> Try it: Pictures must not appear; the answer is exactly the lines from the one that holds "Task: Enable the" through the end of the material.

> Data for review:
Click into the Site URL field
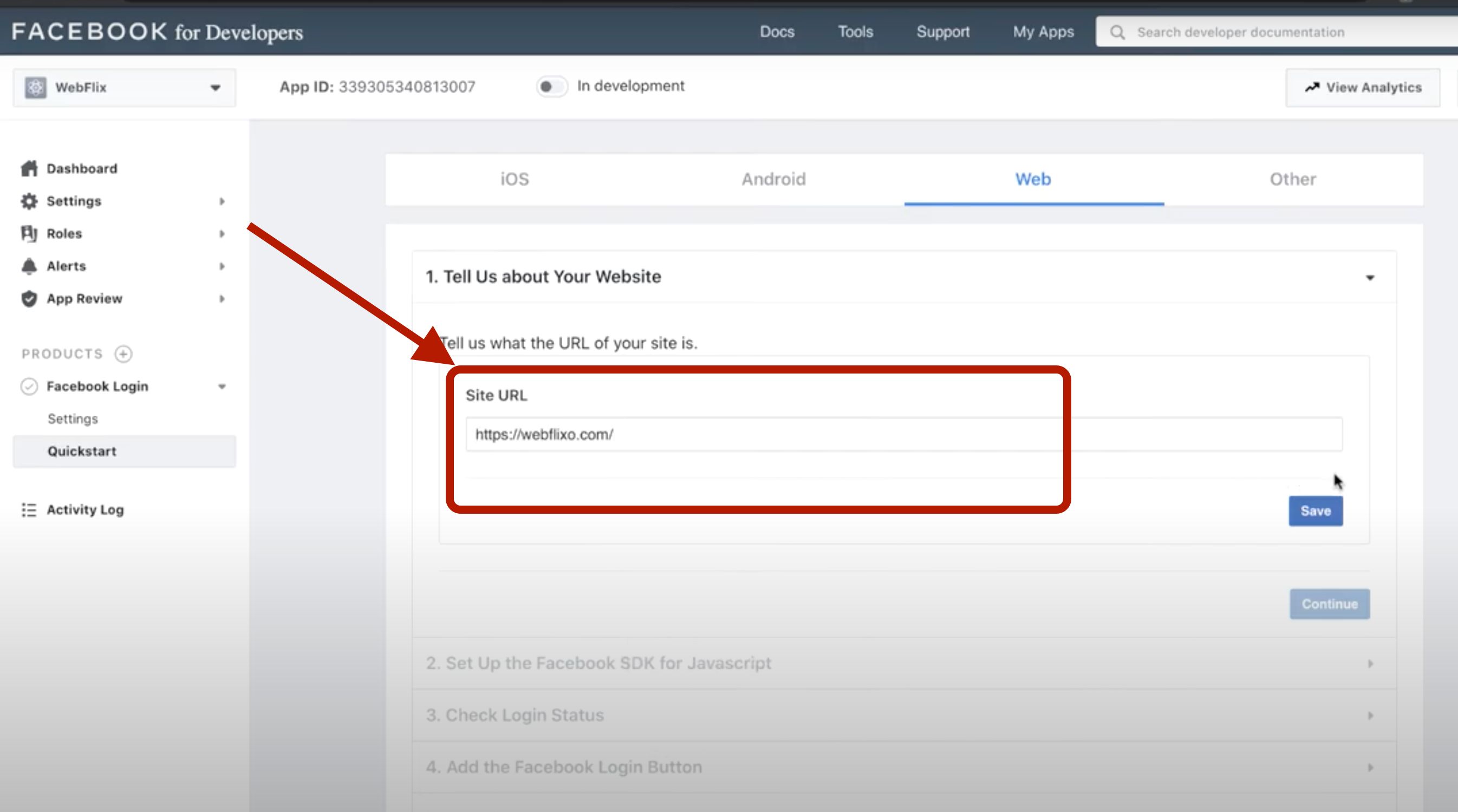 point(903,435)
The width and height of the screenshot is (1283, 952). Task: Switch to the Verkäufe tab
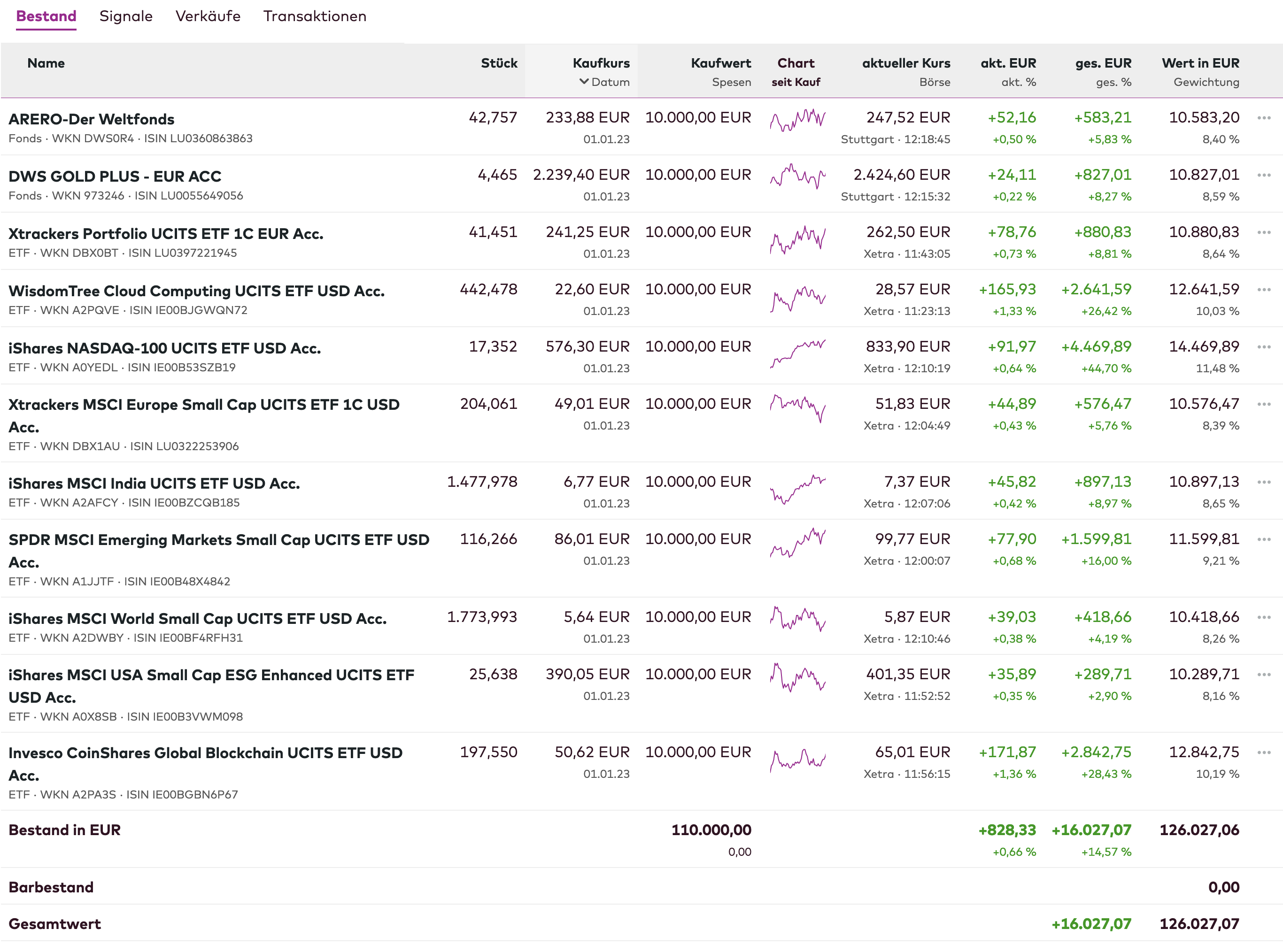[208, 16]
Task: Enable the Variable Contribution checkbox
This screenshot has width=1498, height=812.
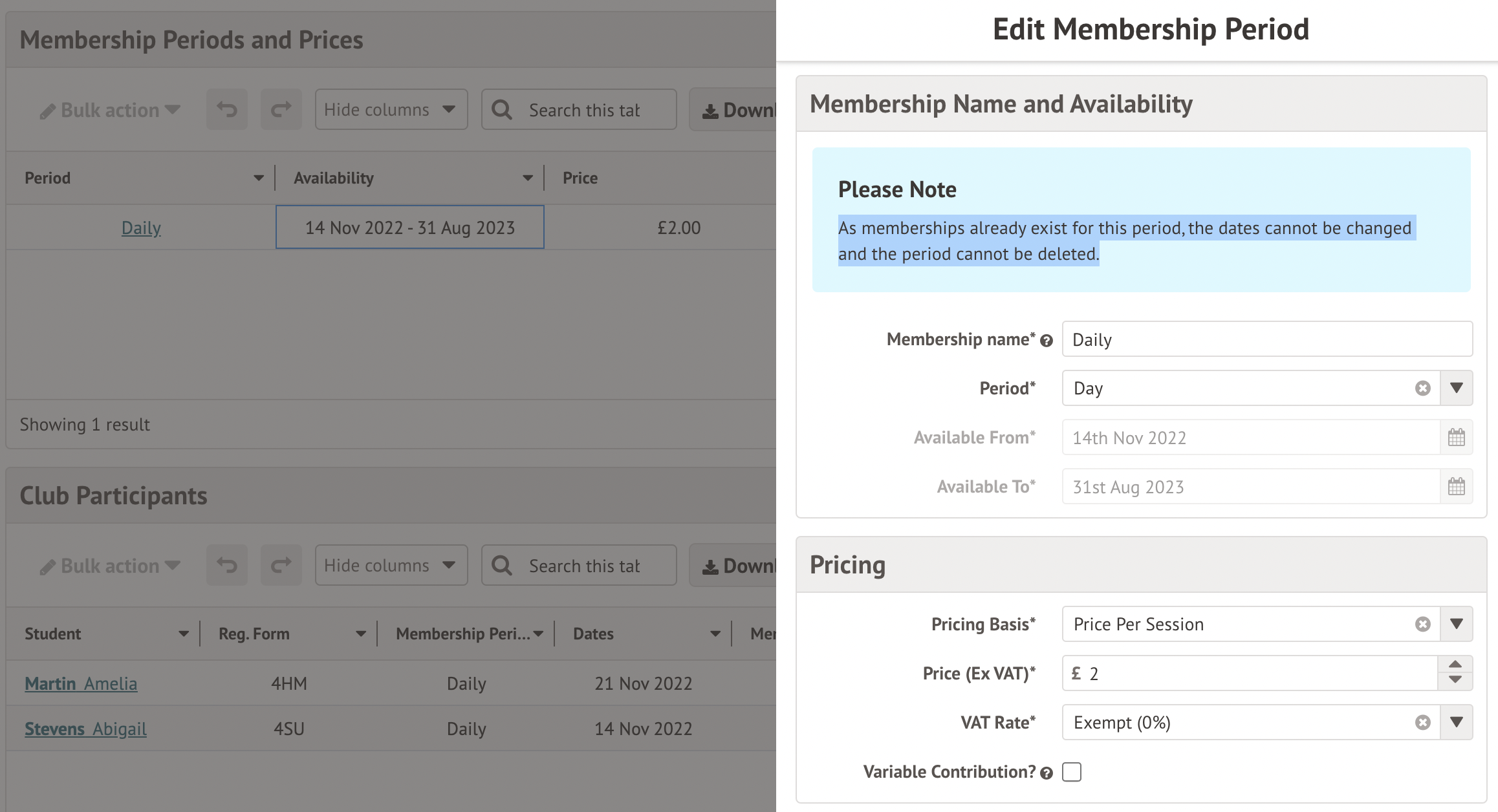Action: (1072, 772)
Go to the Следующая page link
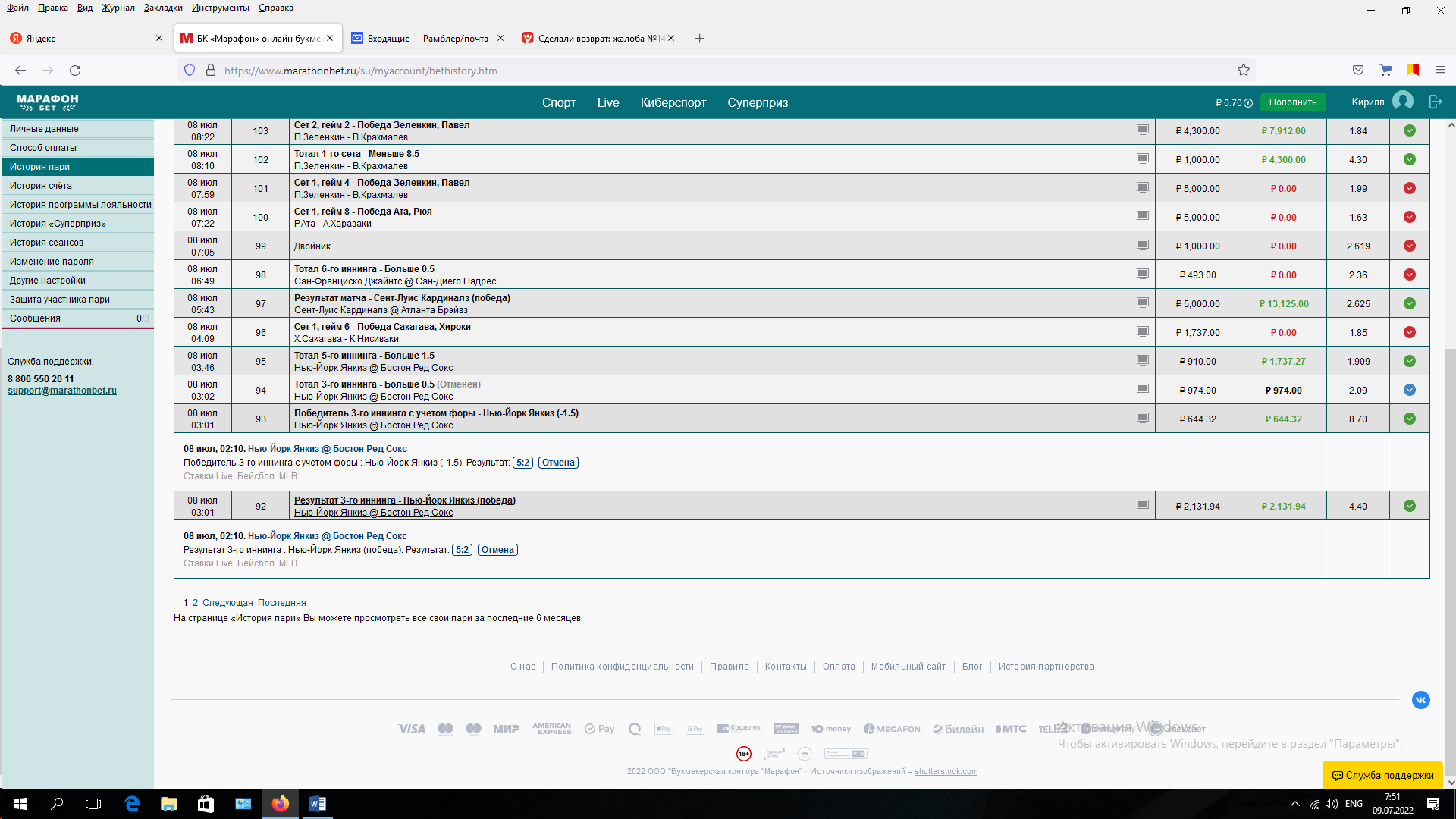This screenshot has height=819, width=1456. click(x=228, y=603)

> Solution to this problem:
Task: Enable the Variable Contribution checkbox
This screenshot has width=1498, height=812.
Action: (1072, 772)
Go to the Следующая page link
This screenshot has height=819, width=1456. click(x=228, y=603)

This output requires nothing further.